I understand that you are essentially 'field-testing' the background material. But, I don't see where any 'logic incongruities' might prevent these ideas from taking hold. As, we have to 'suspend disbelief' quite a bit anyways, to be able to thoroughly enjoy the idea of 'superheroics', to begin with.
My point is this, even if someone could point out a flaw in this idea... its just background material. As GMs we ALL tend to add and discard whatever fits out tastes anyways. (The Galactor/Spectra exist in MY gaming universe. Zairob does not.)

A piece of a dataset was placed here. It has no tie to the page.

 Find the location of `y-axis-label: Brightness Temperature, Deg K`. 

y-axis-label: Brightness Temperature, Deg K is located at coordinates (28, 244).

Frankly, I like your idea. But, I THINK it might be a bit 'too constrictive'... for SOME scenarios. For instance, in my adventure there are indeed 'alternate dimensions'. (Grouped together by the commonalities of the physical laws, and the most accessible means to gain entry into them. Ie.- There are magical dimensions, sub-dimensions, hyperspace, parallel dimensions, divergent dimensions, and alien dimensions.) Each with it's own set of rules and 'FLAVORING'. These rules between my dimensions tend to VARY greatly,... BY dimension. (The physical laws of my Asgard are drastically different from the sub-dimension I call 'the Blue'. A sub-dimension where 'physicality' in the universe never came to be, but 'consciousness' does exist.) I think that by setting an 'overall' guideline for ... um... 'dimensional behaviour' you might be cheating yourself of some of the versatility availalble for 'the creation of 'game settings'. (Lets be honest, whether its a new dimension, another planet, or another era in time... it all means the same thing for us GMS. Its a 'different setting'.)
Still I think you have the fundamentals of a great idea on how magic might work. (By casting a duplication spell... I would not be manipulating universal energies to 'assemble' a duplicate of someone out of ambient atoms. I would instead be manipulating them to cause a 'temporal stutter'... which would last long enough to cause another (perpetual) 'instance' of that being. In my mind, THAT sounds more like HOW magic should work.
That works for me.
But, it might not work for everyone. I suppose it would be specifically dependent on how greatly 'overriding' elements of my adventure, were impacted by these ideas. (Say, that Christians who were killed in battle could not just 'show up' in Valhalla, because my scenario was very specific about who could and who could not get into Valhalla, to limit my PC group in some way.)
From reading your very first post, two other questions present themselves to me...
1)Is the actual 'kingdom of Heaven', an intended game setting in the V&V universe. (I cant stop my players from starting a heated gunbattle in the middle of the Vatican. I can only guess what would happen if they were somehow put in front of HIM and the Archangels.)
2)Are you also stating that the existence of gods (including HIM) and demons (including 'mih') and their respective realms, is considered to be a 'SCIENTIFICALLY PROVEN' fact, in the official V&V universe? (Thor has been a staple of the Marvel universe for decades. People like Reed Richards and Dr. Strange *HAVE* to acknowledge their existence and the existence of the universes they come from. Because the proof is NOT empirical... its standing right in front of them. But, by and large, most scientists in the Marvel universe do not believe in 'other dimensions' and 'godhood'. (Or even 'aliens', for that matter.) If anything, they probably still view them in much the same light that the 'common man 'does... as 'unknowable truths'. A general disposition that serves ALL readers, by accommodating ALL of their personal viewpoints, by specifically being vague.) Are you sure that your approach is the best approach to take, regarding this subject matter?
Other than that, I don't see anything wrong with your idea. (In fact, i'd even add, that it goes quite a ways to explain how PC superheroes never seem to 'really' die, somewhat.)